Toilet training may not be easy, but if you follow your child’s cues, you can set them up for success. If, by the age of 4, your child is still having difficulty, contact your pediatrician about a referral to EIRMC’s Pediatric Therapies.

Four signs of toilet training readiness

Your child may be ready to begin toilet training if they are:

  • Able to stay dry for about two hours at a time during the day
  • Letting you know when they’re wet or dry and are uncomfortable in a soiled diaper
  • Starting to show interest in the potty habits of others and in the bathroom in general
  • Able to remove and put on their pants on their own

Proper potty posture

Having proper posture and being comfortable on the toilet are important keys for toilet training success. This allows children to relax the muscles necessary to have a good bowel movement and fully empty their bladder.

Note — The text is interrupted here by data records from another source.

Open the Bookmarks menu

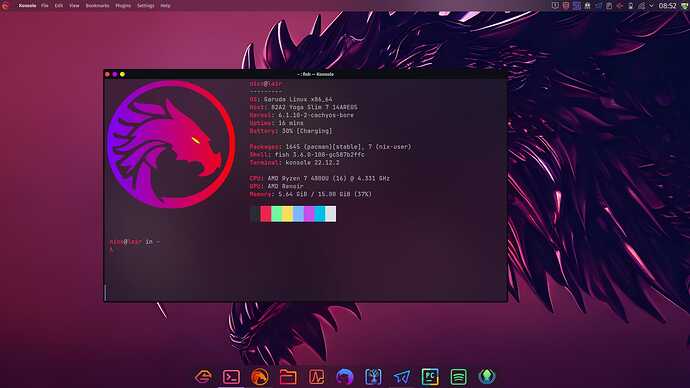[97, 6]
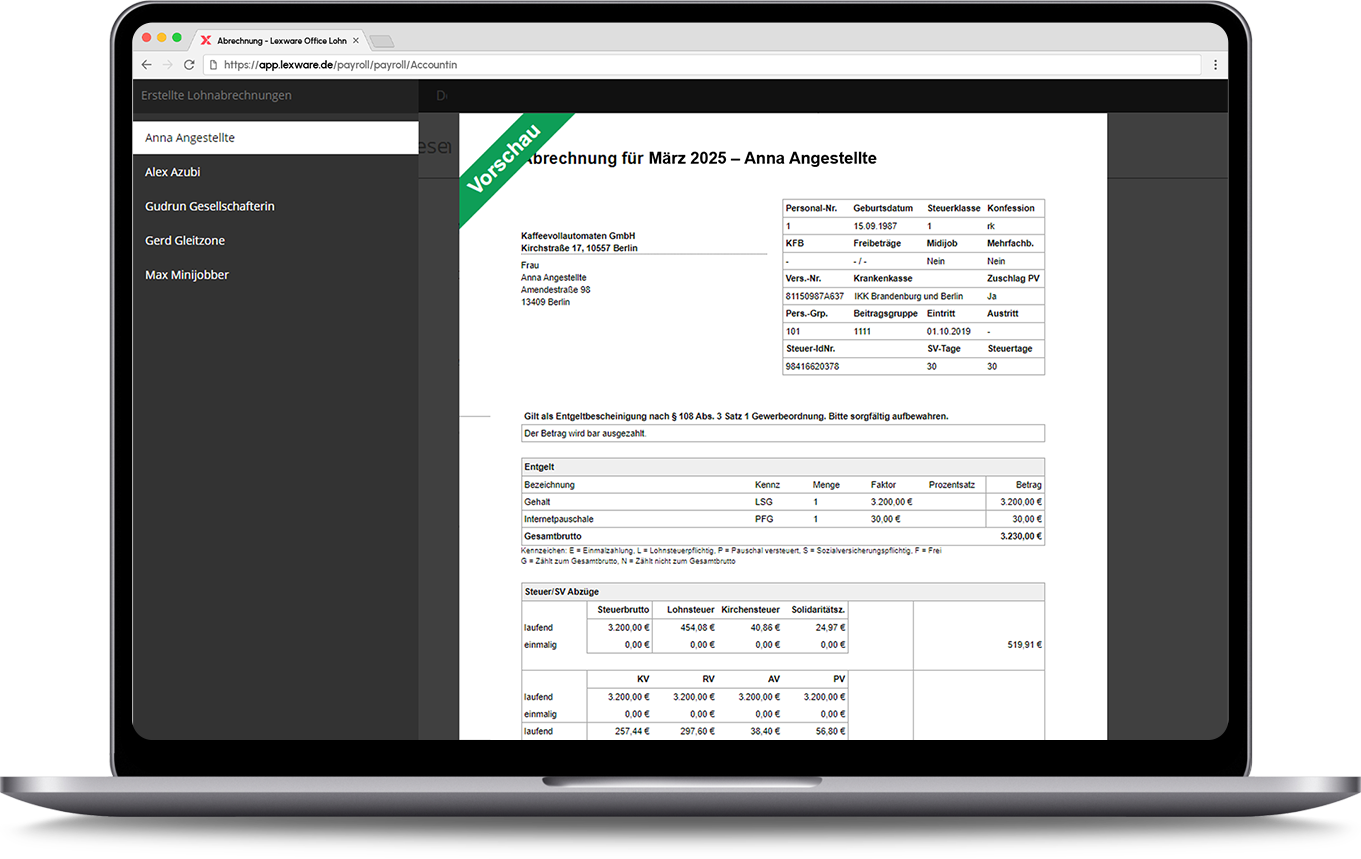
Task: Click the page icon in address bar
Action: 213,65
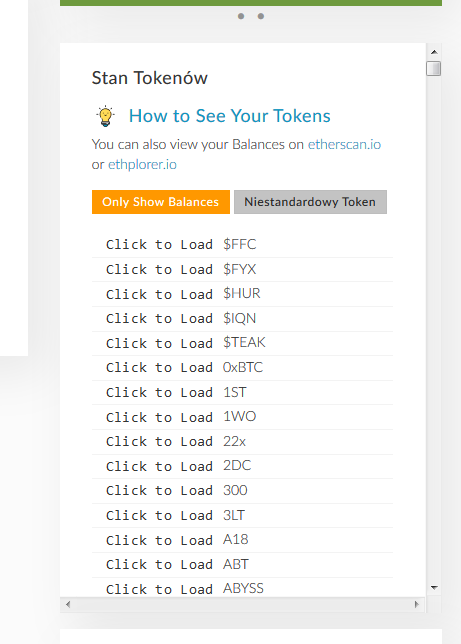Viewport: 461px width, 644px height.
Task: Click the vertical scrollbar thumb
Action: (x=433, y=68)
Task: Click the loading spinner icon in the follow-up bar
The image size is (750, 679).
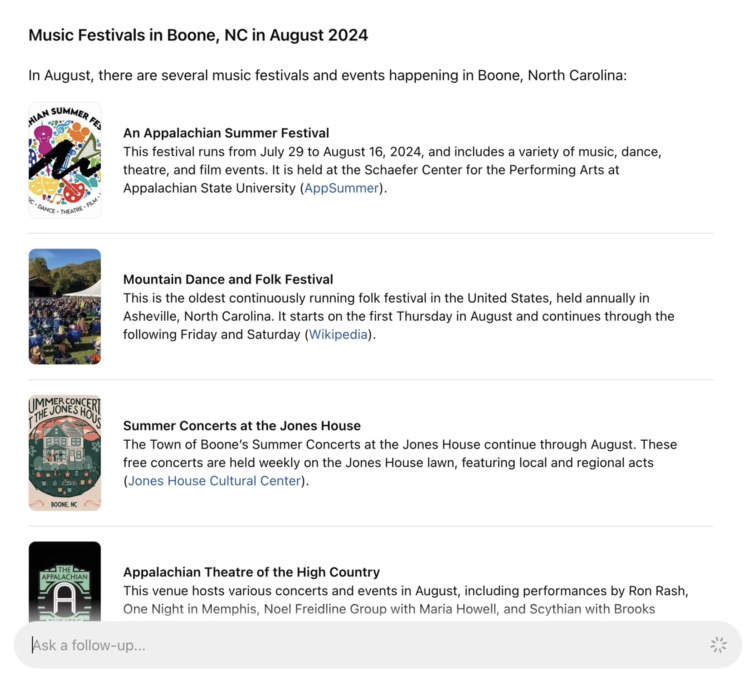Action: tap(718, 645)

Using a wide toilet stool (such as a Squatty Potty) can help your child maintain correct position, which includes never having:

  • Their feet dangling over the toilet
  • To hold themselves up with their arms

Instead, proper potty posture looks like this:

  • Feet should be up on the stool, with knees slightly higher than hips
  • Knees should be pointed out slightly

Your child should be able to lean forward comfortably on their forearms or with their hands on their knees or thighs.

Constipation and bladder accidents

You may be surprised to learn of the relationship between constipation and bladder accidents in children. Constipation can actually cause daytime or nighttime bladder issues. Further, children may be constipated even if they have regular bowel movements, according to the Mayo Clinic.

Your child should be having three to seven bowel movements every week. However, if they’re having bladder accidents, a daily bowel movement is preferred. Because the rectum and bladder are so close together anatomically, and because children have a smaller abdomen and pelvis area than adults, when the rectum and colon fill with stool it can put pressure on the bladder, causing irritation and preventing the bladder from emptying completely during urination. It can also limit the amount of urine the bladder can hold. This can cause urinary urgency, frequency and leakage — which children will be unable to control or stop.

If your child is potty trained and you’re suddenly seeing these regressions, it’s important to have them assessed and treated for constipation. If you have any questions about your child’s bowel or bladder health, talk to your pediatrician.